Nygaard Solum’s investigation found that the local employees, who were in charge of daily procurement operations, embezzled the money, but he was made to participate in the cover-up.
“TIPH’s legal adviser instructed me not to mention this incident in a hearing we had in 2011,” he said.
He also spoke of a previous fraud case, this time in 2009.
“This case involved writing incorrect sums in procurement orders, which didn’t match what was actually received by the purchasing department. For example, an invoice would say we ordered 40 [cartons of] milk but only 20 would arrive,” he said.
“The difference was divvied up between the local employee and the supermarket. The procurement officer at the time knew about the fraud but didn’t report it to his superiors, so not as to lose his job,” he explained.
Nygaard Solum further said that senior TIPH officials assured the local employee that if she pleaded guilty to the fraud, her punishment would be mitigated, “but this was a false promise,” he said.
He also accused TIPH commanders of covering up incidents where members of the observer force accosted Israelis, saying they were smuggled out of the country to avoid answering for their actions.
In one case, in which a TIPH observer slashed a local Israeli’s tires, “TIPH’s deputy commander lied to the police and said he didn’t know the observer who did it, when, in fact, he did, in order to protect TIPH,” said Nygaard Solum.
“The observer was granted immunity from the legal proceedings and sent directly home, to Italy, and the official explanation was that he was leaving for family reasons.
A review of police records in the case revealed that TIPH’s deputy commander told local authorities he would inform them of the observer’s name within two days, but only did so a month later, long after the offender was safely back in Italy.
TIPH commanders also protected the force’s legal adviser, Lucas Walter, from prosecution after he slapped a Jewish boy in Hebron.
According to Nygaard Solum, “Walter was sent home, to Switzerland, without delay, to protect him from prosecution.”
Nygaard Solum, confirmed to Israel Hayom that he gave the affidavit, saying he stands by his statements.
TIPH was unavailable for comment.
Israeli lawmakers seek to end TIPH mandate
Over the weekend, 15 lawmakers urged Israeli Prime Minister Benjamin Netanyahu not to renew TIPH’s mandate in Hebron.
“It has been almost 22 years since TIPH was deployed in Hebron, during which the observer force was discovered to be biased, in the full sense of the word, undermining IDF soldiers and the State of Israel,” the MKs wrote in a letter to the prime minister.
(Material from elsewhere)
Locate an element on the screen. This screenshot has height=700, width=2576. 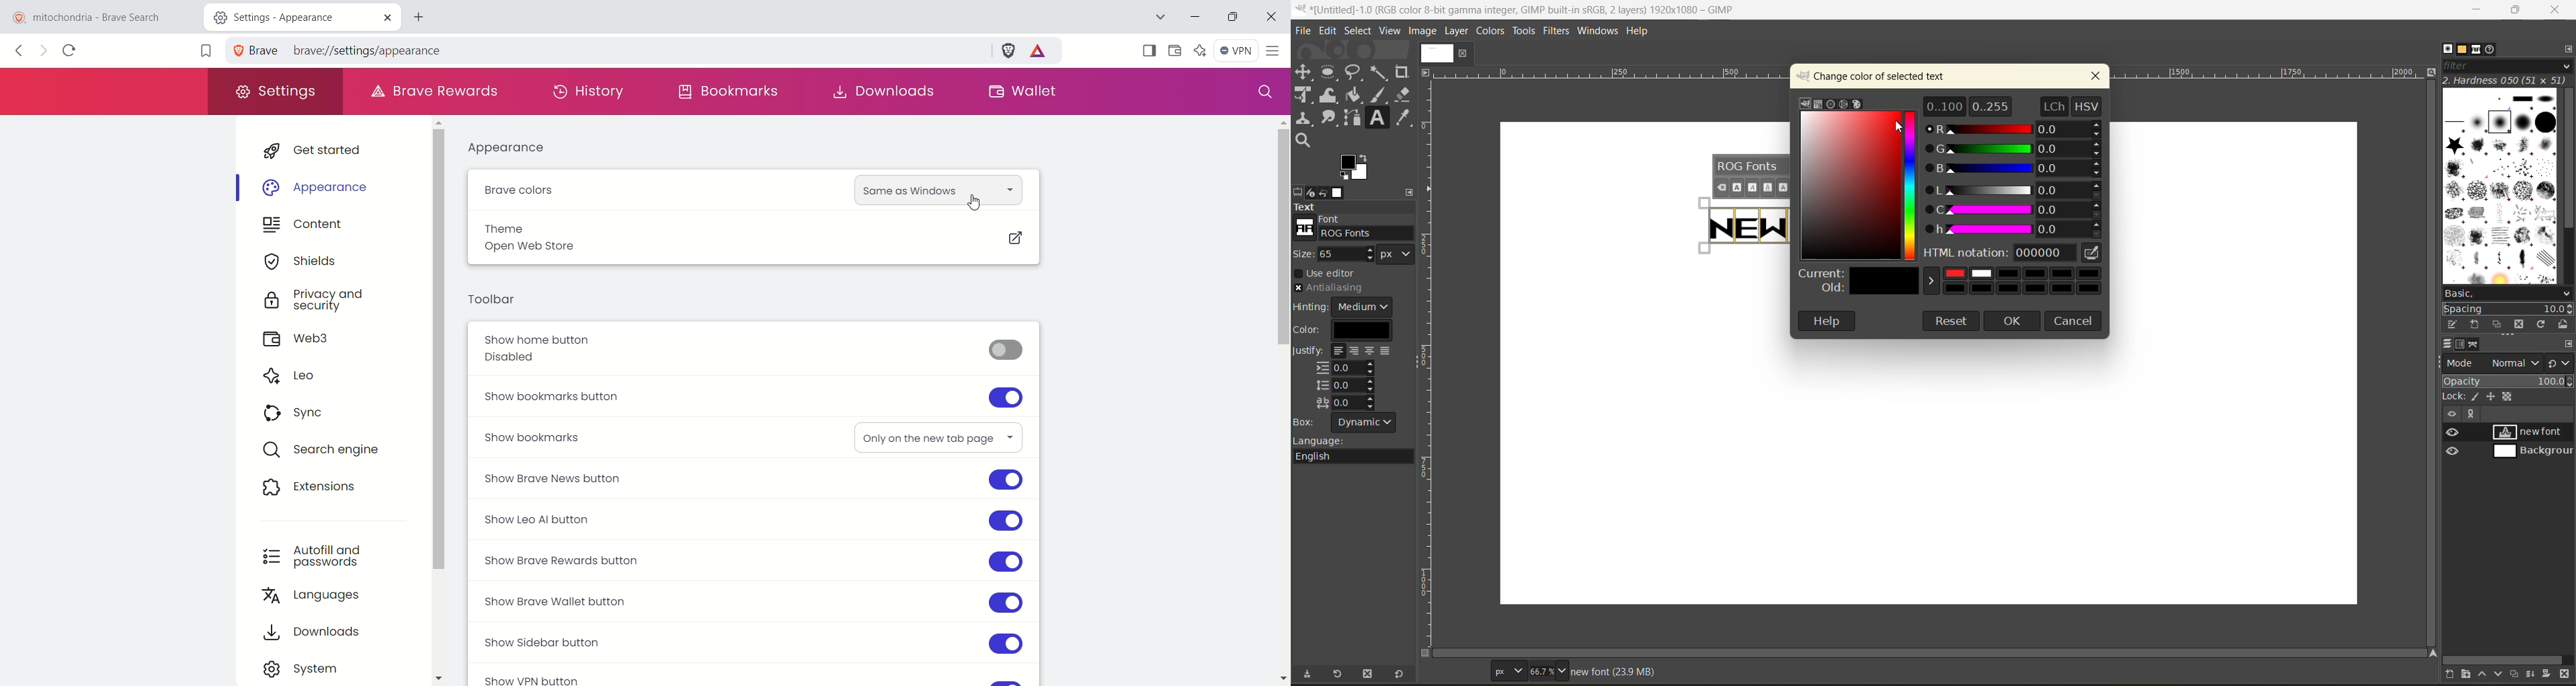
gimp is located at coordinates (1808, 102).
“While the Jewish community in Hebron has suffered thousands of terrorist attacks, TIPH observers have been careful to monitor and report only on the plight of the Palestinians in the city, and contrary to their mandate, they host foreign diplomats on anti-Israeli propaganda tours in the city, and participate in activities organized by the boycott, divestment and sanctions movement.”
The observes “regularly harass the Jewish residents of the city and their children, and recently, two violent incidents in which they were involved were captured on camera (the slapping of a 10-year-old boy and slashing tires),” the letter continued.
“After 22 years, the time has come to bring TIPH’s mandate, which was always intended to be temporary, to an end.”
The letter was signed by Likud MKs Yoav Kisch, Amir Ohana, Nava Boker, Yehuda Glick, Sharren Haskel, Miki Zohar and Nurit Koren; Habayit Hayehudi MKs Bezalel Smotrich, Shuli Mualem-Rafaeli and Nissan Slomiansky; and Shas MKs Yinon Azoulay, Yoav Ben Tzur, Yakov Margi, Michael Malkieli and Dan Saida.
Likud MK Anat Berko also called on Netanyahu to end TIPH’s mandate.
Israel would next have to ratify the mission’s mandate in January 2019. Deputy Foreign Minister Tzipi Hotovely has already called on Netanyahu to explore terminating it.